• Written problem: Pull out every line in the entries below that contains the string "dropdown", and copy each one. Case counts.

• Material for this exercise:
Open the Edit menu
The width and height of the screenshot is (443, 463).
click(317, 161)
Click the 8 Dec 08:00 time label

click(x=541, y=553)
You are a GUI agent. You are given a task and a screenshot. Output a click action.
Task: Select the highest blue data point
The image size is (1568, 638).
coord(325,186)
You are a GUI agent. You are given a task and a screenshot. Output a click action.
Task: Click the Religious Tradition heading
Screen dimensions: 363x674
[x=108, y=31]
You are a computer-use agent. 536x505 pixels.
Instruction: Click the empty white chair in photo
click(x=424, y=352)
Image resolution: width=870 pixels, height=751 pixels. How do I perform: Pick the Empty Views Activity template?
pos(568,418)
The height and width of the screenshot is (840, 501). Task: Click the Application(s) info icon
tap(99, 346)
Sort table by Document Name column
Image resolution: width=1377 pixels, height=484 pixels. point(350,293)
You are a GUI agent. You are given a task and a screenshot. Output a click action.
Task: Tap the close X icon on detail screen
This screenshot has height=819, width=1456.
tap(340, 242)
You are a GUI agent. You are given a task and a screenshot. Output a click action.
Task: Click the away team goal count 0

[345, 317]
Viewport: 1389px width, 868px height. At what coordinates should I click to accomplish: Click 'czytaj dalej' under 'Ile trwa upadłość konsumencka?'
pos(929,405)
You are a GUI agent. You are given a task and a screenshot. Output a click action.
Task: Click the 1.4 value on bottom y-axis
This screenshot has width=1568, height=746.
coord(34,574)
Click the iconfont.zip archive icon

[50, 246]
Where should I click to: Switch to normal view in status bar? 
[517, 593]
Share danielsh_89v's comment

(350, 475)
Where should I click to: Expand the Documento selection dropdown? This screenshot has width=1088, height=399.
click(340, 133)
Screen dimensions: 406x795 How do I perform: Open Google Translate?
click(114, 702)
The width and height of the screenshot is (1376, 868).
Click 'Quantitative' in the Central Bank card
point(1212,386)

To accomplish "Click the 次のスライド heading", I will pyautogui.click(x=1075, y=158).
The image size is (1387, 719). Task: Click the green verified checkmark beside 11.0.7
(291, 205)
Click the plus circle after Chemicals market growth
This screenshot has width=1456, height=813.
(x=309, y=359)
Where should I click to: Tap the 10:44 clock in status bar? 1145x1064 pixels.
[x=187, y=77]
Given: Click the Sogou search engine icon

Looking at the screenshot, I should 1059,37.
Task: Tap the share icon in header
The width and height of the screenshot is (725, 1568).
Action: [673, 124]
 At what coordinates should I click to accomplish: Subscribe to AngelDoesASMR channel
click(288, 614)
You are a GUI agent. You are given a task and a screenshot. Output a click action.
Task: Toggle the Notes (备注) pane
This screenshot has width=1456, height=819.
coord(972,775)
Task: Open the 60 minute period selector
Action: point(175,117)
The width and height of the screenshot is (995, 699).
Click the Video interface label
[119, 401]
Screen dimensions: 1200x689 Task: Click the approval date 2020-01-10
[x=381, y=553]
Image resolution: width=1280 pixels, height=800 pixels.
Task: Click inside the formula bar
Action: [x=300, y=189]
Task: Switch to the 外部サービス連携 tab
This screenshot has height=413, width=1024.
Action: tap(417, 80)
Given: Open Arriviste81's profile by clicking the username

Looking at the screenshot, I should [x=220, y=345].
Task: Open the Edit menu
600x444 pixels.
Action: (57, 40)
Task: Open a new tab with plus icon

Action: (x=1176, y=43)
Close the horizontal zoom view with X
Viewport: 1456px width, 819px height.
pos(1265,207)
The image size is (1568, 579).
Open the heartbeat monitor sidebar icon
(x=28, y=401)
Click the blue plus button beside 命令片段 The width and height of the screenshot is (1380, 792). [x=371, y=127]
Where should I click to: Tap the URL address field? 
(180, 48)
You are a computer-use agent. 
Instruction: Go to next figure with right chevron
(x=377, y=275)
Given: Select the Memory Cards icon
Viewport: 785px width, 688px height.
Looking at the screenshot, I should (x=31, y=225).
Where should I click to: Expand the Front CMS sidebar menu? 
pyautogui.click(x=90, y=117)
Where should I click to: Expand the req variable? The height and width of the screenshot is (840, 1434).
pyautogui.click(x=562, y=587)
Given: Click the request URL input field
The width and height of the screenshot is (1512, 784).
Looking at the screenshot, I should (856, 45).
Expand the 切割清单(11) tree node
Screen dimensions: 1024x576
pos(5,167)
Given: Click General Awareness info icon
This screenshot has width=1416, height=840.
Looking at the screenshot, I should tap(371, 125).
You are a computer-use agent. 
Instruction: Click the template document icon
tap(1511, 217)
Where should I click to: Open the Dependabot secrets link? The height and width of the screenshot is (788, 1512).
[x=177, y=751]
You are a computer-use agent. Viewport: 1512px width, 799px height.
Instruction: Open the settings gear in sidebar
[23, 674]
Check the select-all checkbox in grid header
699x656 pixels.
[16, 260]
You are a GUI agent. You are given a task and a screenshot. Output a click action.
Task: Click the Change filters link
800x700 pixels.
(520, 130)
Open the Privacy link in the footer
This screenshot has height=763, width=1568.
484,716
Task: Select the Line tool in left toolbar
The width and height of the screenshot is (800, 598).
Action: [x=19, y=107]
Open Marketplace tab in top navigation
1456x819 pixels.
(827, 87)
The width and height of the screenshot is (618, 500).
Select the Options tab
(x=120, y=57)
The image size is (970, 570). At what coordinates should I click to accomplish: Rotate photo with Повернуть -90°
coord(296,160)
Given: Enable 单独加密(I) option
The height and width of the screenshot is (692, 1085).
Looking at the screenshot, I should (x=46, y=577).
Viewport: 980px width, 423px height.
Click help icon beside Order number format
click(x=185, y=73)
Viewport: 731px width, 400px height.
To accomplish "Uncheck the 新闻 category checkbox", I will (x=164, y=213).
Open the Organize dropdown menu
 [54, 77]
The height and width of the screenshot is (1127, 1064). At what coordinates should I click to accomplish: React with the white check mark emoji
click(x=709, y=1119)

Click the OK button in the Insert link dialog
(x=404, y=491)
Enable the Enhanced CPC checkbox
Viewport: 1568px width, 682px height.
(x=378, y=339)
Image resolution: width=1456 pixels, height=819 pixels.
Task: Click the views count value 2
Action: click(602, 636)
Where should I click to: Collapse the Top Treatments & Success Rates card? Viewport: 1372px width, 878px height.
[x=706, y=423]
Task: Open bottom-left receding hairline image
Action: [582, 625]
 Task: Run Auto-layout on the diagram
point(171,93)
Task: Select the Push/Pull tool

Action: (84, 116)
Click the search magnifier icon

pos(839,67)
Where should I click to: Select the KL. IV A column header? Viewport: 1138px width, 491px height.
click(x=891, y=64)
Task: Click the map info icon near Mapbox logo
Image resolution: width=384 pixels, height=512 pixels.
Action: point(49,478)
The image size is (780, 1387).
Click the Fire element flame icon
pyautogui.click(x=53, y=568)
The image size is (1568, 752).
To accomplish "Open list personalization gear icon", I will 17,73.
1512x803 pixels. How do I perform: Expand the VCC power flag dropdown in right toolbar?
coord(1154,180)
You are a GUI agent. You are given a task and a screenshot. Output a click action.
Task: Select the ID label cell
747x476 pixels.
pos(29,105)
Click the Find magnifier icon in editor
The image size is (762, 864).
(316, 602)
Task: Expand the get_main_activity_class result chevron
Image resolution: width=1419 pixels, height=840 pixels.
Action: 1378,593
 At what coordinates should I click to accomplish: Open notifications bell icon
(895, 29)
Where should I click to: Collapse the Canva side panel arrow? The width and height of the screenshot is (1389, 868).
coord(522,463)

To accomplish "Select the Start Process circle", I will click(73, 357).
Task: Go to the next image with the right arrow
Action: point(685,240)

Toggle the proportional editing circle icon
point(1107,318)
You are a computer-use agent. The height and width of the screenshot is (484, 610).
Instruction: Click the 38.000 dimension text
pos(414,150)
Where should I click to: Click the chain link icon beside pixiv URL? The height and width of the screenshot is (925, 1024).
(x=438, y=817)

• Correct output:
Where should I click to: Expand the Documento selection dropdown? This screenshot has width=1088, height=399.
Open the Organize dropdown menu
1512x803 pixels. How do I perform: Expand the VCC power flag dropdown in right toolbar?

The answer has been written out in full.